> EXERCISE BRIEF
Reproduce the data shown below exactly.

> EXTRACTED DATA
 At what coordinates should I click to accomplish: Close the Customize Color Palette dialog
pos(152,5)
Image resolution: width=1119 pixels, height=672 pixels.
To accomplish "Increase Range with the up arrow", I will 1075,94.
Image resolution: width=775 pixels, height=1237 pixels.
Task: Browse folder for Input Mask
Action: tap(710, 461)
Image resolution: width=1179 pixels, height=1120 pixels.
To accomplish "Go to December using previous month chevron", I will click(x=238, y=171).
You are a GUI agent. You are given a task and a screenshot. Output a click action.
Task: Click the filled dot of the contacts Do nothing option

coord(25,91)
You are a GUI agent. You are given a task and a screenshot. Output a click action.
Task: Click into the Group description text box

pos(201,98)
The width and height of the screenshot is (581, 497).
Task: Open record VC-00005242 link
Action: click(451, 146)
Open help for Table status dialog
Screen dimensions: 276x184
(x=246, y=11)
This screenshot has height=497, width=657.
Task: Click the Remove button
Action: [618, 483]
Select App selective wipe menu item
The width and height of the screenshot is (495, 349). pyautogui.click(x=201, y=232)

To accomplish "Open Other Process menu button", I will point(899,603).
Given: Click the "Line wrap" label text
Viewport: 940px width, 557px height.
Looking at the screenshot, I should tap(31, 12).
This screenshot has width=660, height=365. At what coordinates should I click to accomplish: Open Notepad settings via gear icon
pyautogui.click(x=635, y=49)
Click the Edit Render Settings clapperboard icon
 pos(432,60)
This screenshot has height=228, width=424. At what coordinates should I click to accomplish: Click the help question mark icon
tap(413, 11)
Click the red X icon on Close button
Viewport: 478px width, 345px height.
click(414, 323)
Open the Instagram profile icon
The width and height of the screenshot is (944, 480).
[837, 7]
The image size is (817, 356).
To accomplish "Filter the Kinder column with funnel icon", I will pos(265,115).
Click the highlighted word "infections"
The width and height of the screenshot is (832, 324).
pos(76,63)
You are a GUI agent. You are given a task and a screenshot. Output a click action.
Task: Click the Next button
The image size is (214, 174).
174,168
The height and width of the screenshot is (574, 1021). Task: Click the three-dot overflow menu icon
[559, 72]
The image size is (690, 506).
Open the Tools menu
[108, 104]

> THE COMPLETED TASK
 At what coordinates should I click to accomplish: Close the Customize Color Palette dialog
pos(152,5)
Image resolution: width=1119 pixels, height=672 pixels.
To accomplish "Increase Range with the up arrow", I will 1075,94.
Image resolution: width=775 pixels, height=1237 pixels.
Task: Browse folder for Input Mask
Action: tap(710, 461)
Image resolution: width=1179 pixels, height=1120 pixels.
To accomplish "Go to December using previous month chevron", I will click(x=238, y=171).
You are a GUI agent. You are given a task and a screenshot. Output a click action.
Task: Click the filled dot of the contacts Do nothing option

coord(25,91)
You are a GUI agent. You are given a task and a screenshot. Output a click action.
Task: Click into the Group description text box

pos(201,98)
The width and height of the screenshot is (581, 497).
Task: Open record VC-00005242 link
Action: click(451, 146)
Open help for Table status dialog
Screen dimensions: 276x184
(x=246, y=11)
This screenshot has height=497, width=657.
Task: Click the Remove button
Action: [618, 483]
Select App selective wipe menu item
The width and height of the screenshot is (495, 349). pyautogui.click(x=201, y=232)

To accomplish "Open Other Process menu button", I will point(899,603).
Given: Click the "Line wrap" label text
Viewport: 940px width, 557px height.
Looking at the screenshot, I should tap(31, 12).
This screenshot has width=660, height=365. At what coordinates should I click to accomplish: Open Notepad settings via gear icon
pyautogui.click(x=635, y=49)
Click the Edit Render Settings clapperboard icon
 pos(432,60)
This screenshot has height=228, width=424. At what coordinates should I click to accomplish: Click the help question mark icon
tap(413, 11)
Click the red X icon on Close button
Viewport: 478px width, 345px height.
click(414, 323)
Open the Instagram profile icon
The width and height of the screenshot is (944, 480).
[837, 7]
The image size is (817, 356).
To accomplish "Filter the Kinder column with funnel icon", I will pos(265,115).
Click the highlighted word "infections"
The width and height of the screenshot is (832, 324).
pos(76,63)
You are a GUI agent. You are given a task and a screenshot. Output a click action.
Task: Click the Next button
The image size is (214, 174).
174,168
The height and width of the screenshot is (574, 1021). Task: Click the three-dot overflow menu icon
[559, 72]
The image size is (690, 506).
Open the Tools menu
[108, 104]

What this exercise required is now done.